YOUR ASSIGNMENT –
Go through the listing and retype each line exactly.

DATA EXTRACT –

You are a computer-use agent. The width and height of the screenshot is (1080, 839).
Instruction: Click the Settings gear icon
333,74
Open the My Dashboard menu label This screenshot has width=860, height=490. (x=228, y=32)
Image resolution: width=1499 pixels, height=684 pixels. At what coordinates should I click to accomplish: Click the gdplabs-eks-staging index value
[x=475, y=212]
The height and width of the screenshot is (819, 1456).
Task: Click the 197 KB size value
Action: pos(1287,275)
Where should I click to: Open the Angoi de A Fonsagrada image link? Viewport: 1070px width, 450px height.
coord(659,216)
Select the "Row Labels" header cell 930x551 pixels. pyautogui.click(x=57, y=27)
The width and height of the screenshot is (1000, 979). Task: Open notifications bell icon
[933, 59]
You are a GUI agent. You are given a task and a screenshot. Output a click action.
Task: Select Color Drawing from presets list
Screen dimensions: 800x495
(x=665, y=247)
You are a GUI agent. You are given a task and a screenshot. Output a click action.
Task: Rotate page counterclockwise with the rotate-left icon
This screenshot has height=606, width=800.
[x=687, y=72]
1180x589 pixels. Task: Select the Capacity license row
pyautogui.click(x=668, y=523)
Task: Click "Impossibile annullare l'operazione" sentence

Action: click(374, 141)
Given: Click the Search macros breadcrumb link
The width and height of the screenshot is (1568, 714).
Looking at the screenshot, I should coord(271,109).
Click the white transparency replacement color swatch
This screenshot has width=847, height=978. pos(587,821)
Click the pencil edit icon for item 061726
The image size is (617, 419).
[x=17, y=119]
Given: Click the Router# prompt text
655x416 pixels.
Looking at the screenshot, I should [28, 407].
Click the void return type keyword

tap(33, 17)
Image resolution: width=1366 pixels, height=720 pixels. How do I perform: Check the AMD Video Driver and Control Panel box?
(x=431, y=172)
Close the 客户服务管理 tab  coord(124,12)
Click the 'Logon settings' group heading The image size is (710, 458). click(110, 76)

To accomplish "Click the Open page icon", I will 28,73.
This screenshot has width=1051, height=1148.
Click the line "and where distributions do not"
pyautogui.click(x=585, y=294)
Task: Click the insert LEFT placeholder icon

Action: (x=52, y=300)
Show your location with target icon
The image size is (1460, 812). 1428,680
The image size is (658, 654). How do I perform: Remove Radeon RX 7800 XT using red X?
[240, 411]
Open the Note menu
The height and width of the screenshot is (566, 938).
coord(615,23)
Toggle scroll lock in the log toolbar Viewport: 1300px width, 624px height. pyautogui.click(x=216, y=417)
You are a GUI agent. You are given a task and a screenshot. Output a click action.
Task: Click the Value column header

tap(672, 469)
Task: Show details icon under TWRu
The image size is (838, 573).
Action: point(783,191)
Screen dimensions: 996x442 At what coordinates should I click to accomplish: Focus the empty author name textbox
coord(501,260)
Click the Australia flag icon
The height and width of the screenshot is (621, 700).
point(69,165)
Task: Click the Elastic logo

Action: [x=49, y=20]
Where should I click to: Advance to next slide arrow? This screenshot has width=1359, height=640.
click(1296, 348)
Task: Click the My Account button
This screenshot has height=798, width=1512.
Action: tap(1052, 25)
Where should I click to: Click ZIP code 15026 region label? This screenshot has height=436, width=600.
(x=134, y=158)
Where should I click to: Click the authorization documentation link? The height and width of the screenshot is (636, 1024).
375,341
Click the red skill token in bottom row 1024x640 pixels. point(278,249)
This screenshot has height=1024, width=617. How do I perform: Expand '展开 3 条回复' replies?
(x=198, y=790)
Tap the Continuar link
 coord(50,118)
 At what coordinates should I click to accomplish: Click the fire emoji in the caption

COMPLETED EXERCISE –
You are a computer-use agent. The width and height of the screenshot is (1080, 839).
Instruction: Click the Settings gear icon
333,74
Open the My Dashboard menu label This screenshot has width=860, height=490. (x=228, y=32)
Image resolution: width=1499 pixels, height=684 pixels. At what coordinates should I click to accomplish: Click the gdplabs-eks-staging index value
[x=475, y=212]
The height and width of the screenshot is (819, 1456).
Task: Click the 197 KB size value
Action: pos(1287,275)
Where should I click to: Open the Angoi de A Fonsagrada image link? Viewport: 1070px width, 450px height.
coord(659,216)
Select the "Row Labels" header cell 930x551 pixels. pyautogui.click(x=57, y=27)
The width and height of the screenshot is (1000, 979). Task: Open notifications bell icon
[933, 59]
You are a GUI agent. You are given a task and a screenshot. Output a click action.
Task: Select Color Drawing from presets list
Screen dimensions: 800x495
(x=665, y=247)
You are a GUI agent. You are given a task and a screenshot. Output a click action.
Task: Rotate page counterclockwise with the rotate-left icon
This screenshot has height=606, width=800.
[x=687, y=72]
1180x589 pixels. Task: Select the Capacity license row
pyautogui.click(x=668, y=523)
Task: Click "Impossibile annullare l'operazione" sentence

Action: click(374, 141)
Given: Click the Search macros breadcrumb link
The width and height of the screenshot is (1568, 714).
Looking at the screenshot, I should coord(271,109).
Click the white transparency replacement color swatch
This screenshot has width=847, height=978. pos(587,821)
Click the pencil edit icon for item 061726
The image size is (617, 419).
[x=17, y=119]
Given: Click the Router# prompt text
655x416 pixels.
Looking at the screenshot, I should [28, 407].
Click the void return type keyword

tap(33, 17)
Image resolution: width=1366 pixels, height=720 pixels. How do I perform: Check the AMD Video Driver and Control Panel box?
(x=431, y=172)
Close the 客户服务管理 tab  coord(124,12)
Click the 'Logon settings' group heading The image size is (710, 458). click(110, 76)

To accomplish "Click the Open page icon", I will 28,73.
This screenshot has width=1051, height=1148.
Click the line "and where distributions do not"
pyautogui.click(x=585, y=294)
Task: Click the insert LEFT placeholder icon

Action: (x=52, y=300)
Show your location with target icon
The image size is (1460, 812). 1428,680
The image size is (658, 654). How do I perform: Remove Radeon RX 7800 XT using red X?
[240, 411]
Open the Note menu
The height and width of the screenshot is (566, 938).
coord(615,23)
Toggle scroll lock in the log toolbar Viewport: 1300px width, 624px height. pyautogui.click(x=216, y=417)
You are a GUI agent. You are given a task and a screenshot. Output a click action.
Task: Click the Value column header

tap(672, 469)
Task: Show details icon under TWRu
The image size is (838, 573).
Action: point(783,191)
Screen dimensions: 996x442 At what coordinates should I click to accomplish: Focus the empty author name textbox
coord(501,260)
Click the Australia flag icon
The height and width of the screenshot is (621, 700).
point(69,165)
Task: Click the Elastic logo

Action: [x=49, y=20]
Where should I click to: Advance to next slide arrow? This screenshot has width=1359, height=640.
click(1296, 348)
Task: Click the My Account button
This screenshot has height=798, width=1512.
Action: tap(1052, 25)
Where should I click to: Click ZIP code 15026 region label? This screenshot has height=436, width=600.
(x=134, y=158)
Where should I click to: Click the authorization documentation link? The height and width of the screenshot is (636, 1024).
375,341
Click the red skill token in bottom row 1024x640 pixels. point(278,249)
This screenshot has height=1024, width=617. How do I perform: Expand '展开 3 条回复' replies?
(x=198, y=790)
Tap the Continuar link
 coord(50,118)
 At what coordinates should I click to accomplish: Click the fire emoji in the caption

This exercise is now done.